**Travail écrit 1**
D'après le texte sur la loi électorale malienne, à quelle date le vote anticipé des membres des forces armées et de sécurité devait-il avoir lieu ?
**Travail écrit 2**
Transcrivez à l'identique le texte sur la loi électorale malienne, de « L’article 87 alinéa » jusqu'à « de Bamako (USJPB) » inclus.

**Texte proposé**
/---

L’article 87 alinéa 2 de la loi n°2016-048 du 17 octobre 2016 portant loi électorale prévoit le vote anticipé des membres des forces armées et de sécurité qui doit intervenir une semaine avant le scrutin communal du 20 novembre 2016, c’est-à-dire le dimanche prochain 13 novembre 2016. Le gouvernement va-t-il violer la loi électorale en n’organisant pas ce scrutin anticipé ? L’analyse du constitutionnaliste Dr Brahima Fomba, Chargé de Cours aux Facultés de Droit de l’Université des Sciences Juridique et Politiques de Bamako (USJPB)
Pour n’avoir pas prévu de dispositions transitoires dans la loi n°2016-048 du 17 octobre 2016 portant loi électorale, alors qu’il se savait sous contraintes de temps, le gouvernement endosse aujourd’hui la responsabilité d’hypothéquer les élections communales du 20 novembre 2016 en les faisant basculer dans l’impasse juridique. Le Décret n°2016-0620/P-RM du 16 août 2016 a convoqué le collège électoral sous l’égide de la loi électorale n°06-044 du 4 septembre 2006 qui se trouve aujourd’hui, en cours de processus électoral, abrogée et remplacée par la nouvelle loi électorale n°2016-048 du 17 octobre 2016 à son article 210 : « La présente loi abroge toutes dispositions antérieures contraires, notamment la loi n°06-044 du 4 septembre 2006 modifiées par la loi n°2011-085 du 30 décembre 2011, la loi n°2013-017 du 21 mai 2013 et la loi n°2014-054 du 14 octobre 2014 ».
Si l’on convient du principe selon lequel une loi nouvelle ne s’applique pas aux situations antérieures à son entrée en vigueur et ne régi que les conséquences des situations juridiques postérieures à cette entrée en vigueur, des conséquences en découlent nécessairement quant au cadre juridique des élections communales du 20 novembre 2016. A cet égard, tous les actes juridiques de préparation technique des élections communales qui sont antérieurs à l’entrée en vigueur de la loi n°2016-048 du 17 octobre 2016, sont régis par la loi n°06-044 du 4 septembre 2006. Ainsi, s’agissant par exemple de la CENI, il paraît difficile d’imaginer que sa nomination soit régie par la nouvelle loi électorale dans la mesure où aux termes de l’article 10 de l’ancienne loi électorale visée par le Décret n°2016-0620/P-RM du 16 août 2016 convoquant le collège électoral, elle est censée avoir déjà été mise en place aussitôt après cette convocation et même bien avant, c’est-à-dire au moment où la nouvelle loi n’existait pas : « Les membres de la Commission Electorale Nationale Indépendante sont nommés par décret pris en Conseil des ministres avant le début des opérations de révision annuelle des listes électorales précédant l’année des élections générales. En cas d’élections générales anticipées, les membres de la Commission Electorale Nationale Indépendante sont nommés par décret pris en Conseil des ministres aussitôt après la convocation du collège électoral ». Dans l’une ou l’autre hypothèse, la loi n°2016-048 du 17 octobre 2016 ne saurait valablement régir la formation de la CENI. Il faut cependant signaler que l’actuelle CENI n’est de toute façon pas conforme à l’ancienne loi n°06-044 du 4 septembre 2006 et végète depuis plusieurs années dans l’illégalité absolue.

\---

**Données fournies**
/---

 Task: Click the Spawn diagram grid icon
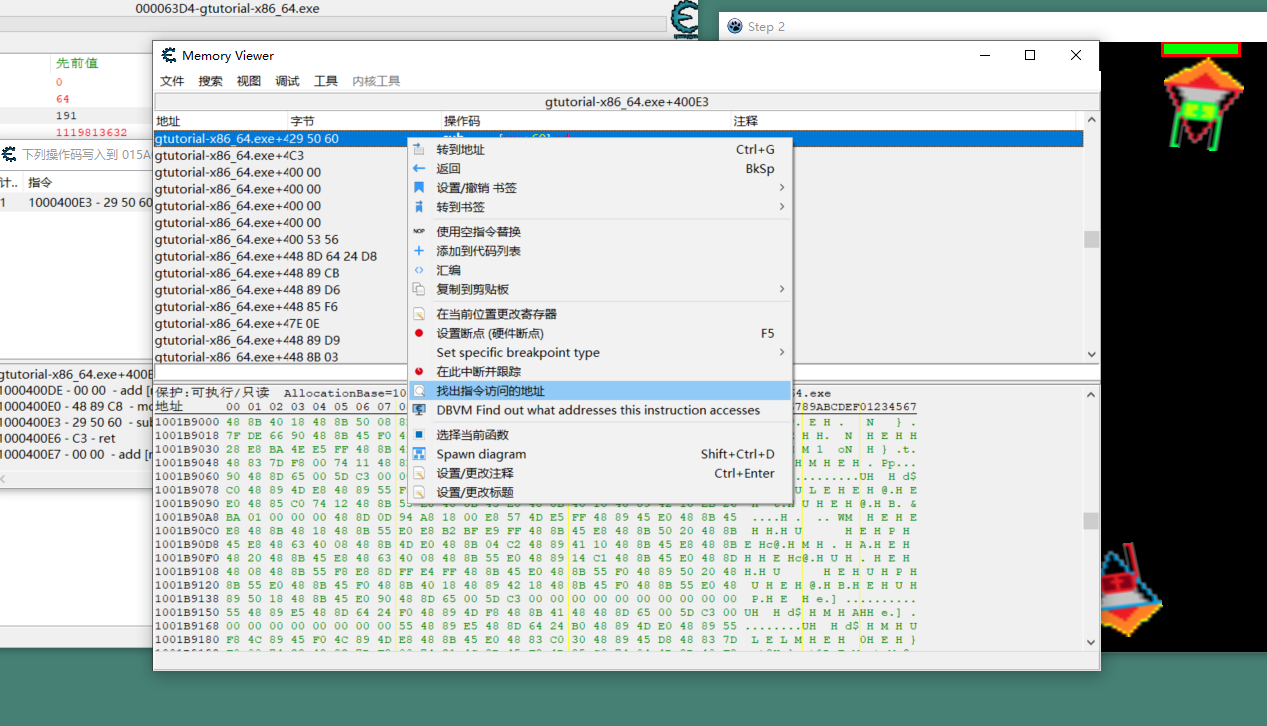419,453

\---
/---

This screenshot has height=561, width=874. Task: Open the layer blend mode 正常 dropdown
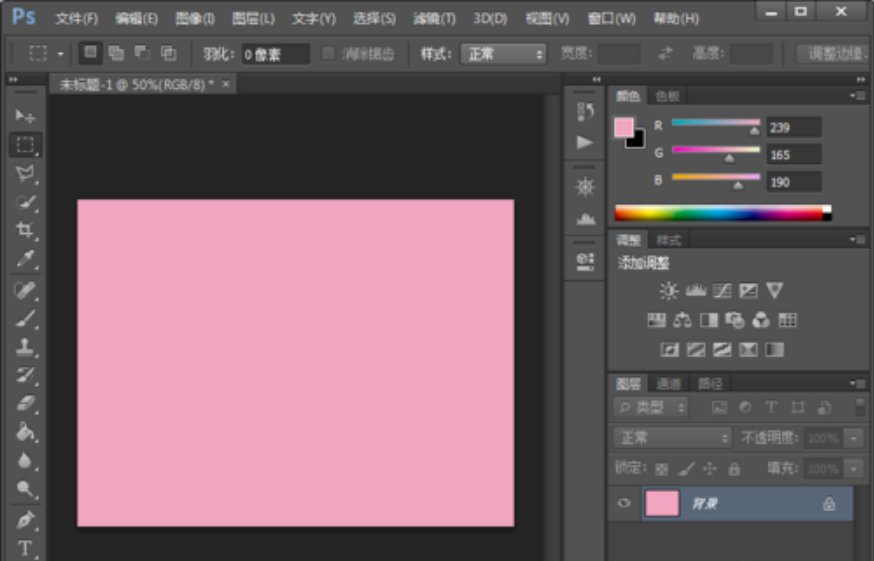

\---

**Corrigé de l'exercice 1**
Le dimanche 13 novembre 2016.

**Corrigé de l'exercice 2**
L’article 87 alinéa 2 de la loi n°2016-048 du 17 octobre 2016 portant loi électorale prévoit le vote anticipé des membres des forces armées et de sécurité qui doit intervenir une semaine avant le scrutin communal du 20 novembre 2016, c’est-à-dire le dimanche prochain 13 novembre 2016. Le gouvernement va-t-il violer la loi électorale en n’organisant pas ce scrutin anticipé ? L’analyse du constitutionnaliste Dr Brahima Fomba, Chargé de Cours aux Facultés de Droit de l’Université des Sciences Juridique et Politiques de Bamako (USJPB)